Blog Post

2 min read

02-01-10 by dugan

 

 

The major oil companies all made less profit in 2009, but mostly because they could barely make a billion on refining and selling gasoline and diesel fuel, with demand running from down to stagnant. Yet they made plenty of billions on drilling and selling oil, which has more than doubled in price from around $30 a barrel (42 gallons) at the end of 2008 to around $75 a barrel on Monday. Yet global oil consumption was also down in 2009 from 2008, according to the U.S. Energy Information Administration. Does this make any sense at all?

Oil prices are still driven by speculative commodity markets, which are far more linked to stock markets than to actual demand. The weak U.S. dollar can’t begin to account for the price increase since December 2008, especially since oil companies can’t even sell all that they produce. Gasoline prices at least respond to markets being awash in unsold gasoline. Oil prices rise on the mere hope that demand might return next year, or the year after. Dollars that might be invested in jobs or new businesses end up in the commodity markets.

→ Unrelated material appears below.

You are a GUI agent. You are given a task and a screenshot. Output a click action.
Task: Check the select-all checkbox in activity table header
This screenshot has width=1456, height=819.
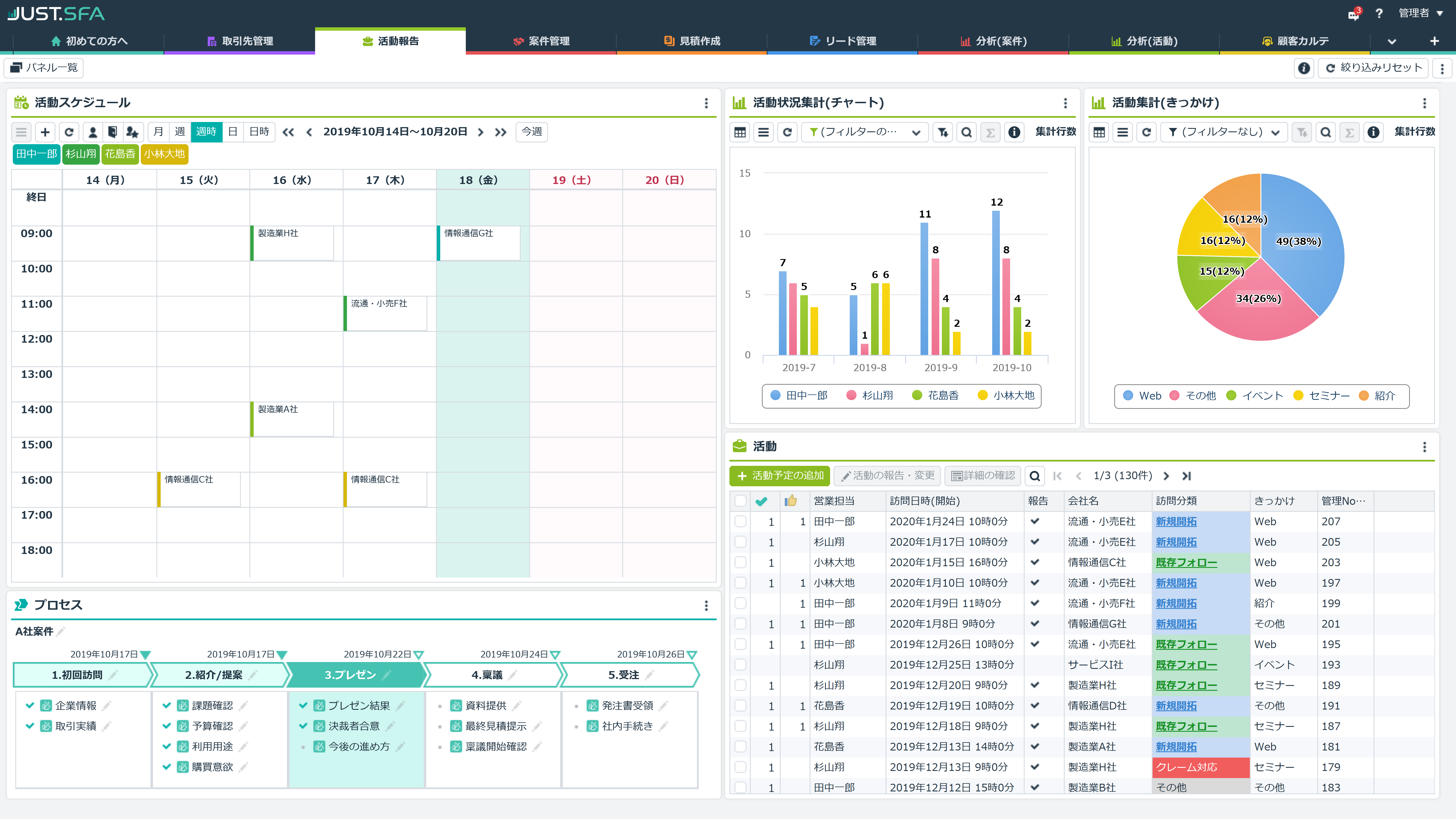740,501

What other product has doubled in price in this dismal recession? At a fairly distant second are prescription drugs, whose makers are accused of jacking up prices just in case they had to cut them later as part of a health reform deal. Things that we have some choice about buying, like cars, clothes and household appliances, are cheaper over the last year.

Just something to keep in mind as financial companies successfully lobby away any effective reforms, leaving in place obscene executive salaries, multimillion-dollar yearly bonuses for risky trading and complete disregard for what their profit-seeking does the the economy as a whole.